Published online by Cambridge University Press: 05 June 2012
In this and the next two chapters we discuss the conceptual cornerstone of classical physics, namely Newtonian mechanics. We shall see how Newton, employing certain general principles of reasoning as guides, used the regularities of the solar system, in the form of Kepler's laws, to arrive at his own law of gravitation. He then reversed this reasoning process to derive not only Kepler's laws but also to account for the phenomena of the ocean tides. The stereotypical image of Newton represents him as the embodiment and culmination of the Age of Reason, as in the 1689 Godfrey Kneller portrait of him in the robes of a Cambridge don.
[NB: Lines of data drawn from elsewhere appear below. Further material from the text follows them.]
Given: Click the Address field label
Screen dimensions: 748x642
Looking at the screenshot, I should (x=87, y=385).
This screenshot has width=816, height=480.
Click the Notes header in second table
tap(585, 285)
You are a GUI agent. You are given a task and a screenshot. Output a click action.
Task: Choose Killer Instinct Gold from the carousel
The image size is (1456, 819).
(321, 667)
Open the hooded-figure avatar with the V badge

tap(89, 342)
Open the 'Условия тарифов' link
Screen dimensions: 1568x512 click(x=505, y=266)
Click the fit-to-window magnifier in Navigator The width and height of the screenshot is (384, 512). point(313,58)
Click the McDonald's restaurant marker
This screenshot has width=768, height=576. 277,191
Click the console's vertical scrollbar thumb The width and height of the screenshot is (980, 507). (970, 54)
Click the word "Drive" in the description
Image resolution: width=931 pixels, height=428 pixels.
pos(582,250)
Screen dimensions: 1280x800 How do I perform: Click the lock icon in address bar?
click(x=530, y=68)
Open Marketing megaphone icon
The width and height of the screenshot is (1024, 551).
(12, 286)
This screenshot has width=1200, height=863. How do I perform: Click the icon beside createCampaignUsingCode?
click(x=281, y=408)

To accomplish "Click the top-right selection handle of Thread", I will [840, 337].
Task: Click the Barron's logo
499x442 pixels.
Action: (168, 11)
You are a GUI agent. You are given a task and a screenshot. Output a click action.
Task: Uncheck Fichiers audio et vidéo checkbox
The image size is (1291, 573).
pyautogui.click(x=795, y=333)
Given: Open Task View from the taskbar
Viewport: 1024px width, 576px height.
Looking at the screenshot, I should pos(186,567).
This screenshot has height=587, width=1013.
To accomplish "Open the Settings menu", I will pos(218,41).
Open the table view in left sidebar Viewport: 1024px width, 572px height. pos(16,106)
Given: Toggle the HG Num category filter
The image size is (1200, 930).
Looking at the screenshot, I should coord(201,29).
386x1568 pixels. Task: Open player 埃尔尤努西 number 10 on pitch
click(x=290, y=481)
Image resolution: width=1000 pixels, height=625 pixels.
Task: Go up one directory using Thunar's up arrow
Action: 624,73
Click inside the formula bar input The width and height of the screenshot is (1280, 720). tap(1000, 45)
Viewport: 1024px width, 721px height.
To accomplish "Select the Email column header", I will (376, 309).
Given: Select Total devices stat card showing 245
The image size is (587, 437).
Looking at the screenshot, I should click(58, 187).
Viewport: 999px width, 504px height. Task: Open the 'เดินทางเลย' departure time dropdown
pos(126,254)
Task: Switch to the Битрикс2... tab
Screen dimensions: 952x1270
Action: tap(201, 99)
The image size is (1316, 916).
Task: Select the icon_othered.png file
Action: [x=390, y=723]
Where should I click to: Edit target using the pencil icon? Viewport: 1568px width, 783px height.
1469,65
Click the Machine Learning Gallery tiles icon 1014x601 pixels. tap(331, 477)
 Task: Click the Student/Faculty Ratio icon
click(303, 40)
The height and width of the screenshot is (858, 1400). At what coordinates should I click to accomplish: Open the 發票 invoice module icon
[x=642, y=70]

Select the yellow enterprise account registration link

It may come as a surprise to learn that Newton had serious and long-standing interests in certain unorthodox theological subjects and in alchemy
ISAAC NEWTON
Isaac Newton was born in the small English village of Woolsthorpe, in Lincolnshire, on Christmas day, 1642, eleven months after Galileo's death. (On the Gregorian calendar that was not adopted in England until 1752, Newton's birth date is January 4, 1643.) His father (1606–1642), also named Isaac Newton, died three months before his son's birth. Newton was a sickly baby and was not expected to live long. In 1645 his mother, Hannah Ayscough (d. 1679), married a wealthy minister, Barnabas Smith (1582–1653), and moved to a neighboring village, leaving young Isaac to be raised by his maternal grandmother.